SET TASK> Swap "column header" for "row label" and rewrite the material from the line containing "Select the Timeline: Ludo4Clubic" through the end of the material, leaving everything else unchanged.

EXERCISE DATA>
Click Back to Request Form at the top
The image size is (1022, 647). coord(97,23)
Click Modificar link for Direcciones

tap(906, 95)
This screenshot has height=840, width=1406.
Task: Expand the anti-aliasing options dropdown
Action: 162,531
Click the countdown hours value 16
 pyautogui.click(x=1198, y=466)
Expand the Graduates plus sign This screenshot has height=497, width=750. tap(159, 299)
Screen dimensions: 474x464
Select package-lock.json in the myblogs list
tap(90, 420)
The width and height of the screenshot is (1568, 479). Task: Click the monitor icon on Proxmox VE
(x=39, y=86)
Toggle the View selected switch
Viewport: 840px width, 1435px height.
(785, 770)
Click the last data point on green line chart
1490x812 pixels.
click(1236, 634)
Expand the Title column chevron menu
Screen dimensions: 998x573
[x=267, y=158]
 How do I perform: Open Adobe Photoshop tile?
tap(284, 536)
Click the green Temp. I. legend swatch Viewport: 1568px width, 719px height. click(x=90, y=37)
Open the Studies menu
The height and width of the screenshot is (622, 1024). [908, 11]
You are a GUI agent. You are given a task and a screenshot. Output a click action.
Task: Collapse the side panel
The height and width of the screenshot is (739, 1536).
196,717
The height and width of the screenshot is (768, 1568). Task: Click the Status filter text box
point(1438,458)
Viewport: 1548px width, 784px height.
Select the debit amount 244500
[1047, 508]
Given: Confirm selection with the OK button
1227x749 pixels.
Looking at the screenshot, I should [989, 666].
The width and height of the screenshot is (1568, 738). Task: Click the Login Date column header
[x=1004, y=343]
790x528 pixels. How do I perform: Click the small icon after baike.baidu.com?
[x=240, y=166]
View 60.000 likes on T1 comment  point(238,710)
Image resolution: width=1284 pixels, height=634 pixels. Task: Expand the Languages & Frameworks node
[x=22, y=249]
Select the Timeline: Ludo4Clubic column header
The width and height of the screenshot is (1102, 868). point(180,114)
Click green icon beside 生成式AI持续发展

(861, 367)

THE RESULT>
Select the Timeline: Ludo4Clubic row label
The width and height of the screenshot is (1102, 868). point(180,114)
Click green icon beside 生成式AI持续发展

(861, 367)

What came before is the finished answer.